The history of this shocking case can be followed in the newspapers of the day. A group of dedicated volunteers (the writer of these words among them) have been tracking down, correcting and tagging all of the news stories related to Jennings Carmichael in the Trove Historic Newspapers collection at the National Library of Australia.

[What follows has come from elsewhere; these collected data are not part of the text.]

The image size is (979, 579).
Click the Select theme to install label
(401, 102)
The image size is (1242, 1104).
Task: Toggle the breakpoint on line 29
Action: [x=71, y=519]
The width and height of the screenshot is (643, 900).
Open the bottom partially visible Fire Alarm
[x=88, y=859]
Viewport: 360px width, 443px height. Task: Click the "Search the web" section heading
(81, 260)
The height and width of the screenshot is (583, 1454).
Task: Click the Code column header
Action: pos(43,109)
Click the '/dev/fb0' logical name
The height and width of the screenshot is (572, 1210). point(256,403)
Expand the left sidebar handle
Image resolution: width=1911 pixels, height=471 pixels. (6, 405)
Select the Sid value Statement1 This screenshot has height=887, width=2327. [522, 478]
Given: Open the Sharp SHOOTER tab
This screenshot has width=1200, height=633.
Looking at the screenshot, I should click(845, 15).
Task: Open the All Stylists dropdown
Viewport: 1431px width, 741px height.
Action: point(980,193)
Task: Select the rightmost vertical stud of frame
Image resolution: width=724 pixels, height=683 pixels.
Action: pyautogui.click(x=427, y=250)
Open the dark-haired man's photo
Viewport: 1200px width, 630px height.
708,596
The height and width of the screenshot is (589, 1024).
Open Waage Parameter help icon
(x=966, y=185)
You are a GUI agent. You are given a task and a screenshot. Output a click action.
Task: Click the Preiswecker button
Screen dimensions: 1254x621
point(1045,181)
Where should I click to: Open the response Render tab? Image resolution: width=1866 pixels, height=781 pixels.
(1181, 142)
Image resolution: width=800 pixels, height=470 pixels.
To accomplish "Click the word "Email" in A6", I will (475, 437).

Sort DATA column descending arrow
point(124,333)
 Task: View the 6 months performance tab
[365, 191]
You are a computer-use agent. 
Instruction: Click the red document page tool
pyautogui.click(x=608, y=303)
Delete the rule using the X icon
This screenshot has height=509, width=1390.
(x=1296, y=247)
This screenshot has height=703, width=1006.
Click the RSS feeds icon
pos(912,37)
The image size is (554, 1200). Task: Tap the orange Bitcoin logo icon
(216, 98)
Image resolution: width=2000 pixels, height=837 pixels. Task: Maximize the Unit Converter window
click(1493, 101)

You can find these items here: http://trove.nla.gov.au/newspaper/result?l-publictag=Jennings+Carmichael

Much of the information on this little-known and unfortunate poet has since been provided by her extended family, who also provided the text of Let there be no tomorrow and Wattle Day Tribute, which appears on her grave in England.

Wattle Day Tribute

Ah, little flower,
I loved of old
Dear little downy
Heads of gold.
— Jennings Carmichael.

Let there be no tomorrow

1.
Let there be no tomorrow
But one long fair today
Today of the ripen Autumn,
Today of the pensive May.
Let there be no tomorrow
Swiftly the moments fly,
While the sun shines o’er the valley
and the calm stream idles by.
2.
Let there be no tomorrow
But here for a little space,
Let only the day’s completeness
Be felt in its fleeting grace.
Tho’ Autumn thoughts are round us
Colouring vale and hill
Yet dreams of the Summer are with us,
In all their sweetness still.
3.
Let there be no tomorrow
Skies of transcendent blue
Let there be no tomorrow
Leaves of Autumnal hue
So sky, and leafage and valley
Ripe in the season’s prime
may hold forever a picture
In the golden frame of time.
4.
Let there be no tomorrow
Into our sunlight cast
Changing the glowing present
Into the faded past
Let there be no tomorrow
Bearing our wealth away,
So sweet is the picture painted,
By the thoughts that are mine today.
— Jennings Carmichael.


My reason for going into it in more detail is that the English-speaking world seems to be descending into another round of the same vicious and cruel economic thuggery that characterised the world before about 1900. When later students come to look at the return of our most recent descent, they may find some convenient source material here.